Conversion to your 'Merkin F degrees is up to you.
NOTE - that is the temperature at which the ‘liquid cold water’ will absorb as much heat to get to 0C as it does for ice to melt completely. HOWEVER, a substance at -79.7C may receive more heat from the environment, because the rate of heat transfer is based on the difference between the two temperatures. However, I don’t see any easy way to model that difference based on the information you’re providing. I think that -79.7C is what you were interested in anyway.
You’re asking about the enthalpy of fusion, or the latent heat, of water. It’s 334 kJ/kg. So a kilo of ice at 32 degrees has 334 kJ less energy than a kilo of water at 32 degrees. A slushy mix has something in between.
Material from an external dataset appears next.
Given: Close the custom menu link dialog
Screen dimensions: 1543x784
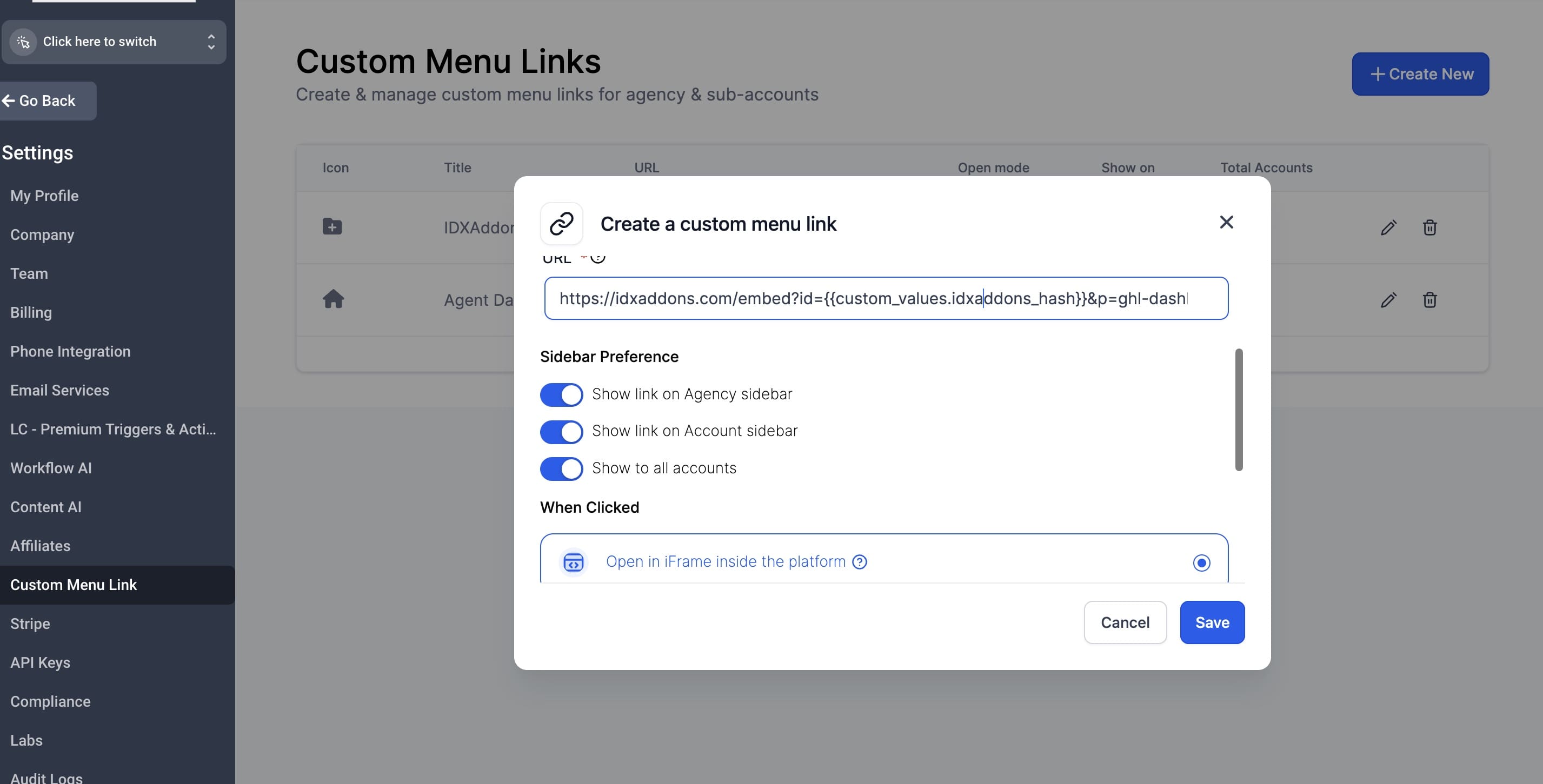Looking at the screenshot, I should click(x=1226, y=222).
So what water temp would have 334 kJ less energy if it wasn’t frozen at 32 degrees? For that, you need the specific heat, or heat capacity. In Joules per gram per Kelvin, it’s 4.1813 for liquid water. I assume it’d be the same for our magic water.
So I get 334 kJ/(1kgK) = 4.1813 J/(gK) = 79.88 degrees difference.
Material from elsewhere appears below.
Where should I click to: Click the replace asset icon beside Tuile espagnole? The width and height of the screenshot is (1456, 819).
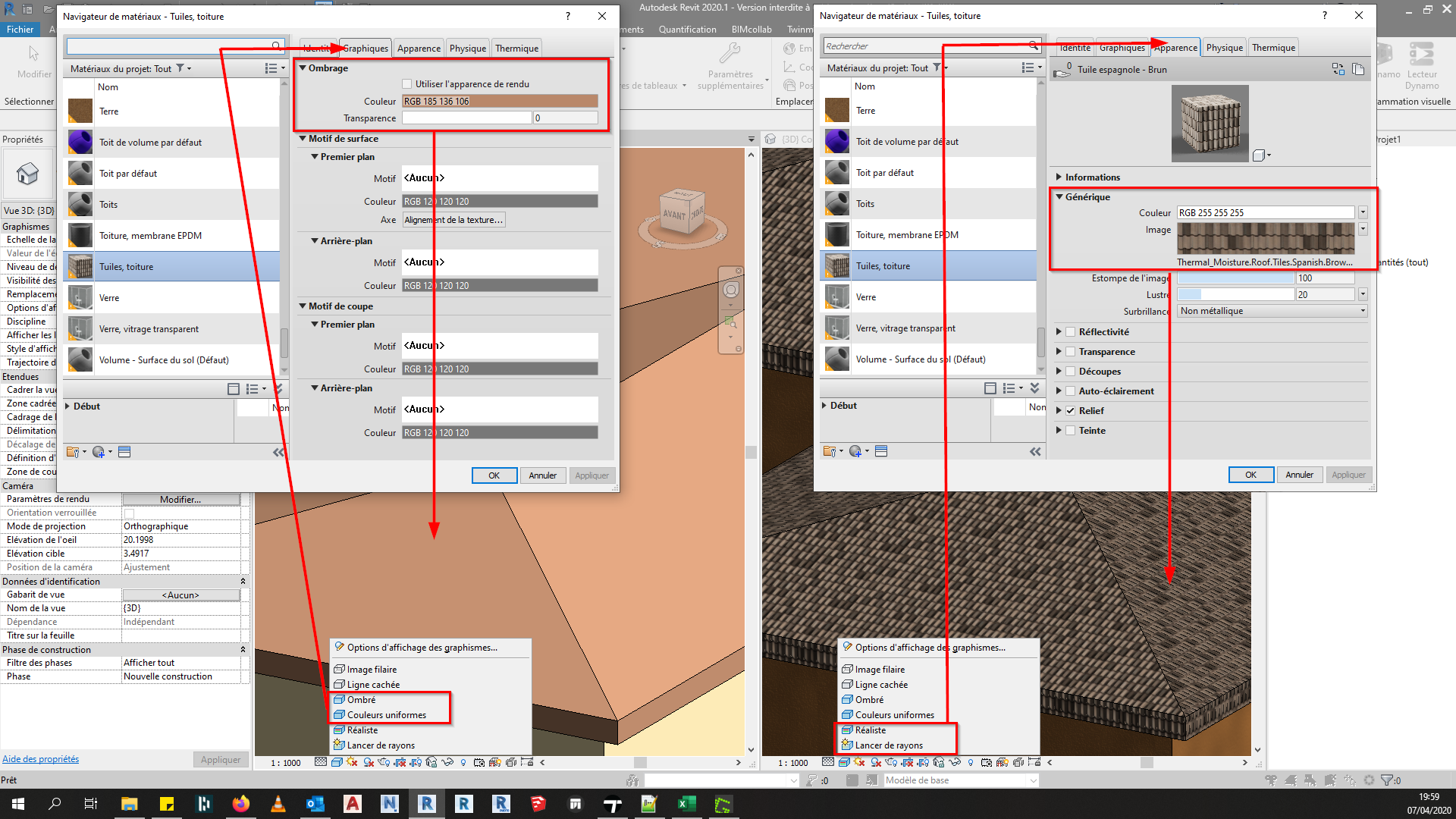tap(1338, 69)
Since real water freezes at 0C, we can assume our magic, supercool water would have to start at -79.88 C to match real-world ice.
Note that the heat capacity of water changes with temperature, so the above answers are really only an approximation. To get a more accurate answer would require more detailed info about this special “non-freezing water”. Probably -80°C is as many “significant figures” as I’d be comfortable guaranteeing.
That’s really cold. It’s about the temperature of dry ice! Good thing ice works the way it does, otherwise packing for a picnic could be pretty dangerous.
1 g of water needs 1 cal to change temperature by 1 deg C
So you need 1 g of cold water at -80 C (melting point of ice is 0 C)
But this comparison is misleading since water at -80C will cool things down faster due to the temperature difference. So X in the second case will be shorter since the heat loss to the environment will be higher/faster.
Also misleading is that on the way to above freezing temperatures, the contents of your cooler will go via a lower temperature. How much lower depends on how big your cooler is and how full it is, but with sufficient 193 K No-Freeze water and a couple of beers, drinking could be hazardous.